The above description is only a preferred embodiment of the present invention, and the protection scope of the present invention is not limited to the above embodiments, and all technical solutions belonging to the idea of the present invention belong to the protection scope of the present invention. It should be noted that modifications and embellishments within the scope of the invention may occur to those skilled in the art without departing from the principle of the invention, and are considered to be within the scope of the invention.

Claims (10)

1. An easy-to-rebound polyamide hot melt adhesive is characterized in that: the adhesive comprises the following components in parts by mass:

35-46 parts of polyamide resin

10-15 parts of polyether ester fiber

18-25 parts of filler

8-12 parts of rosin resin

2-4 parts of coupling agent

1-2 parts of an antioxidant.

2. The easy-to-rebound polyamide hot melt adhesive according to claim 1, which is characterized in that: the polyether ester fiber is a block copolymer consisting of high-crystallinity hard segment polybutylene terephthalate (PBT) and soft segment polybutylene glycol ether, and the mass fraction of the hard segment chain is 40%.

3. The easy-to-rebound polyamide hot melt adhesive according to claim 2, characterized in that: the polyamide resin is a polycondensation polymer of dibasic acid and diamine, the dibasic acid comprises dimer linolenic acid and sebacic acid, and the diamine comprises ethylenediamine and hexamethylenediamine.

4. The easy-to-rebound polyamide hot melt adhesive according to claim 3, wherein: the mol ratio of the dimeric linolenic acid to the sebacic acid is 1: 0.5.

5. the easy-to-rebound polyamide hot melt adhesive according to claim 4, wherein: the molar ratio of the ethylene diamine to the hexamethylene diamine is 1: 1.2.

6. the easy-to-rebound polyamide hot melt adhesive according to claim 5, wherein: the coupling agent is glycidoxypropyltrimethoxysilane or vinyltrimethoxysilane.

7. The easy-to-rebound polyamide hot melt adhesive according to claim 6, which is characterized in that: also comprises 10-15 parts of microcrystalline paraffin.

8. The easy-to-rebound polyamide hot melt adhesive according to claim 7, wherein: the antioxidant is 2, 6-di-tert-butyl-p-cresol.

9. The easy-to-rebound polyamide hot melt adhesive according to claim 8, wherein: the filler is nano calcium carbonate.

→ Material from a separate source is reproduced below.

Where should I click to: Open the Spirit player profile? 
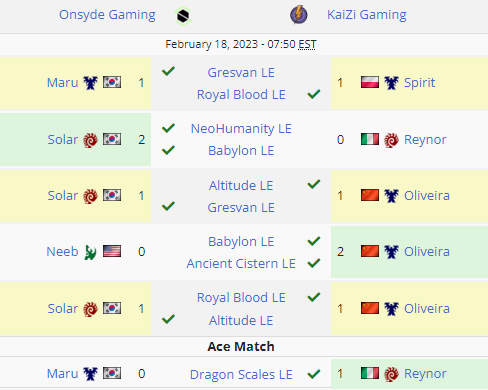(x=419, y=83)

10. The preparation method of the easy-resilience polyamide hot melt adhesive is characterized by comprising the following steps of:

s1, stirring dimerized linolenic acid and sebacic acid under the protection of nitrogen, starting to dropwise add a mixture of ethylenediamine and hexamethylenediamine when slowly heating to 125-140 ℃, controlling the temperature to 140-155 ℃, heating to 205-220 ℃ after dropwise adding, continuing to react under the condition of 1.5-1.8 Mpa, and finishing polycondensation when the water content of a product is close to 95% of a theoretical value;

s2, adding an antioxidant into the product of S1, reducing pressure, performing addition polymerization under the conditions of 1.6-2.7 kPa and 220-230 ℃, and sampling to determine an amine value after 1h of reaction, wherein the amine value meets the index;

s3, continuously adding a mixture of polyether ester fibers, fillers, rosin resins, microcrystalline wax and a coupling agent into the product of S2, stirring for 1.5 hours at 255-265 ℃, and modifying the copolymer to obtain a modified finished product of the polyamide hot melt adhesive.